Acacia chippendalei, commonly known as Chippendale's wattle, is a species of flowering plant in the family Fabaceae and is endemic to northern Australia. It is a spreading shrub with phyllodes in whorls of 8 to 11, heads of yellow flowers and linear, sticky pods.

==Description==
Acacia chippendalei is a spreading, sprawling shrub that typically grows to a height of 20–50 cm and has stems are covered in fine velvety, more or less erect, spreading white hairs. Its phyllodes are arranged in whorls of 8 to 11 and are slightly flattened, more or less straight 2.5–8 mm long with a short point on the tip and hairy. There are stipules 0.4–1 mm long at the base of the phyllodes. The flowers are yellow and borne in heads of 20 to 25 on a hairy peduncle 4–20 mm long. Flowering occurs in most months with a peak in September and October. The pods are sessile linear, glabrous and sticky, 15–70 mm long and 5–7 mm wide.

==Taxonomy==
Acacia chippendalei was first formally described by the botanist Leslie Pedley in 1972 Contributions from the Queensland Herbarium from specimens collected in the Northern Territory by George Chippendale.
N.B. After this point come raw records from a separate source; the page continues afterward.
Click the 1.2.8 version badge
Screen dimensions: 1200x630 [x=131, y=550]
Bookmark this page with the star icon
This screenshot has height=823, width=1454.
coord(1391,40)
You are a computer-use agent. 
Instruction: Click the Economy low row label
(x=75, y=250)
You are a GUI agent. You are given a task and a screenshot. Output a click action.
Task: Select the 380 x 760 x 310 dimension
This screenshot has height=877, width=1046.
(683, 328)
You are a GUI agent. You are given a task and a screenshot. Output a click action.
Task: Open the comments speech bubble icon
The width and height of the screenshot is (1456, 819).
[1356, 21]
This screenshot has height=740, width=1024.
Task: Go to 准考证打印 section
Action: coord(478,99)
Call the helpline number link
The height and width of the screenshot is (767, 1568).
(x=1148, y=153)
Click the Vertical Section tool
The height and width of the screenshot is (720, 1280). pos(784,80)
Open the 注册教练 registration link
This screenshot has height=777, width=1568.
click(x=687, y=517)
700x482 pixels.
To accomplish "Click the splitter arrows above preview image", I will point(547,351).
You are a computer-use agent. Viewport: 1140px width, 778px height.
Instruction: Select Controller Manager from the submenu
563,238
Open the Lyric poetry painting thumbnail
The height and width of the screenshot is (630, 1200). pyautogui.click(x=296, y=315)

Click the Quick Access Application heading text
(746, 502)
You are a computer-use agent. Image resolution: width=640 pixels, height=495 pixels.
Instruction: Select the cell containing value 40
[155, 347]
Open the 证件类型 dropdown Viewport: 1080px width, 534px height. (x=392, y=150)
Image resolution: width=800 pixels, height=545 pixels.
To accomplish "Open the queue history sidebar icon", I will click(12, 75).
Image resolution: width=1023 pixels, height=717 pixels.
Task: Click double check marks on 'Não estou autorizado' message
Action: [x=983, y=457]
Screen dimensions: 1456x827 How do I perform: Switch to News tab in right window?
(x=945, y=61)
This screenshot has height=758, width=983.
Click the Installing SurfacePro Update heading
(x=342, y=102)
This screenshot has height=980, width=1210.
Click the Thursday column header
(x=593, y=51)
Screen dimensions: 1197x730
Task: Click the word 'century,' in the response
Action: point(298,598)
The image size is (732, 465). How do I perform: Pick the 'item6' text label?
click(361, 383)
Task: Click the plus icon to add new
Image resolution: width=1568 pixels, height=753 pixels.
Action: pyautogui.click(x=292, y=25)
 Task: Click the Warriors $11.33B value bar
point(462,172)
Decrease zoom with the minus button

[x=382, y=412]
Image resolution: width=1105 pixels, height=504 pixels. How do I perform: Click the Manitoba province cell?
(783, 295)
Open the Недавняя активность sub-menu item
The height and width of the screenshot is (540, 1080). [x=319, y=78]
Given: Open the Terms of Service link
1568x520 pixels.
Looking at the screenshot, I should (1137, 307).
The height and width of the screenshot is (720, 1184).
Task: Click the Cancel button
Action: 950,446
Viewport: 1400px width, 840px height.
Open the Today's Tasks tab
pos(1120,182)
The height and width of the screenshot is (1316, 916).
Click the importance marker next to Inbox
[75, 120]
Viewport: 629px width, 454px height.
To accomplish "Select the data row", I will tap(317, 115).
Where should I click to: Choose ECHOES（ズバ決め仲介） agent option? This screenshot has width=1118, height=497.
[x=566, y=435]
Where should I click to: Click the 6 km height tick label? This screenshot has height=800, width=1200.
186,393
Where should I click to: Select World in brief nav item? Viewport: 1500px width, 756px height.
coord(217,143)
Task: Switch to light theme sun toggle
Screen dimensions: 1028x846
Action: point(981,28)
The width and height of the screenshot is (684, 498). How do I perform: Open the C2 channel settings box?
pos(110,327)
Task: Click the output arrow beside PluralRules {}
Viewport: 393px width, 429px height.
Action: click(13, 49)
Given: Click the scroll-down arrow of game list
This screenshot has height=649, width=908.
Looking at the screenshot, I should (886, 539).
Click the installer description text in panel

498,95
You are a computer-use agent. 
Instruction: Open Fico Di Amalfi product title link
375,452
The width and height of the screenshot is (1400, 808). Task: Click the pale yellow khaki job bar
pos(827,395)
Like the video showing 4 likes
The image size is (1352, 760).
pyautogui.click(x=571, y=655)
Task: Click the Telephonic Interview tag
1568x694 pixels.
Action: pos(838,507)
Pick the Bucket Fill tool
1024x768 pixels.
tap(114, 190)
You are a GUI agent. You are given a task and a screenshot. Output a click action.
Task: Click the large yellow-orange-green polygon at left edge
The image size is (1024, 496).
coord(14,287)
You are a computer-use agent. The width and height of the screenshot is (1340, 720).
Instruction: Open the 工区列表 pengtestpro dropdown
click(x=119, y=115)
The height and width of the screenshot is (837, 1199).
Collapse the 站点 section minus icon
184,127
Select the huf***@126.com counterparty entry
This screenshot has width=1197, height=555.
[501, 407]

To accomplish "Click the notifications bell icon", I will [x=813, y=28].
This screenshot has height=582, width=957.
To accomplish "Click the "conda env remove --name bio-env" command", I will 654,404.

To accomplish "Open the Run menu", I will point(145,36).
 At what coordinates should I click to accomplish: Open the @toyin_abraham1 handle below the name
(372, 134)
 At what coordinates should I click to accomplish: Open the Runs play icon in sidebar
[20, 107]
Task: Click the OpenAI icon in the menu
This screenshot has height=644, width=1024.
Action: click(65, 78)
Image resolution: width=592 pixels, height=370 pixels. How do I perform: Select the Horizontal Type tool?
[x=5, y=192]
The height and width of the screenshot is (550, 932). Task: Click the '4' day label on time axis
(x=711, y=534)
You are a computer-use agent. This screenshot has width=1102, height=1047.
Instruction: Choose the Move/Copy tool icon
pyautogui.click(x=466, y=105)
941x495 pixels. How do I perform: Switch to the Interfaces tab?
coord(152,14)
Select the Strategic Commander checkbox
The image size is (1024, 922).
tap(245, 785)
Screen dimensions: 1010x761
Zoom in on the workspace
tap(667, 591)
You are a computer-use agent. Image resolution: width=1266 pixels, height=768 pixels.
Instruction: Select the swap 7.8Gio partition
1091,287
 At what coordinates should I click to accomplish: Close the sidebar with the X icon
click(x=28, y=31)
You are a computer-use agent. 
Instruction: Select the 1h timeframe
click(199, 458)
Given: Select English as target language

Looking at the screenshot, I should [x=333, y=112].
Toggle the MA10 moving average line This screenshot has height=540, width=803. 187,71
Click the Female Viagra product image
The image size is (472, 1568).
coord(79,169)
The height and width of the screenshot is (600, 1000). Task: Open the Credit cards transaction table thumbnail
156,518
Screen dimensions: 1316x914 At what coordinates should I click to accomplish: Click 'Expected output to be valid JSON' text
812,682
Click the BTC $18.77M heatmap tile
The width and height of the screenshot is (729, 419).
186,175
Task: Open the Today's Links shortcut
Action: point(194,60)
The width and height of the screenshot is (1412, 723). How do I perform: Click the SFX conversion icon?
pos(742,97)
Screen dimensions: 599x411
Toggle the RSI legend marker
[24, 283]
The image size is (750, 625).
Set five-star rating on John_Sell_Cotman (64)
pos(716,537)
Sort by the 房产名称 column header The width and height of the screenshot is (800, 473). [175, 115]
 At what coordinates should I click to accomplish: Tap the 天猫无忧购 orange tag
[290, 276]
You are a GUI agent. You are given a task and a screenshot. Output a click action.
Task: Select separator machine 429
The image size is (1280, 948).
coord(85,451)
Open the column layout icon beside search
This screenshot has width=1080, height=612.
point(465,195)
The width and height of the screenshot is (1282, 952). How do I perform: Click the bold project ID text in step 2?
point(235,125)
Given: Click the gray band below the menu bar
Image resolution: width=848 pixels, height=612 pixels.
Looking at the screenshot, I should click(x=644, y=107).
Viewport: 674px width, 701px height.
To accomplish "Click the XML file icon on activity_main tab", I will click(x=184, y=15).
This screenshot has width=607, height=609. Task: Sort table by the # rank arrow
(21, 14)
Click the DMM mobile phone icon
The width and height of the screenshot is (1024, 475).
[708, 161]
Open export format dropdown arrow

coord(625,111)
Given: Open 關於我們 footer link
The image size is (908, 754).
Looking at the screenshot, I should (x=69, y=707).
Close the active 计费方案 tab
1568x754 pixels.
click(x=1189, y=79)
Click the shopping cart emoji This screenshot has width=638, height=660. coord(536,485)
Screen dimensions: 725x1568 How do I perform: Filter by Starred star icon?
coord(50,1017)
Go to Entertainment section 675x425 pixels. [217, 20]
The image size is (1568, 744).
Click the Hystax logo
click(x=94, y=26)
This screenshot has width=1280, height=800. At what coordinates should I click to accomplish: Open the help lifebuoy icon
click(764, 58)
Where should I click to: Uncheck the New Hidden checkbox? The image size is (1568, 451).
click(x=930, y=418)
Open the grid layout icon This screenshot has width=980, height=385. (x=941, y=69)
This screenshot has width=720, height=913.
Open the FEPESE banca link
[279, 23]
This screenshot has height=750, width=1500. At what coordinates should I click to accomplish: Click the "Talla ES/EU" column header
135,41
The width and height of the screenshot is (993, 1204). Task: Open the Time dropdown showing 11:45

The etymology of the specific epithet was not specified, but was probably named for the collector of the type specimen.

==Distribution==
Chippendale's wattle is found from the Sir Frederick Range in the east of Western Australia, through central parts of the Northern Territory to around Cloncurry and Mount Isa in north-western Queensland, where it grows in skeletal rocky lateritic and deep sandy soils.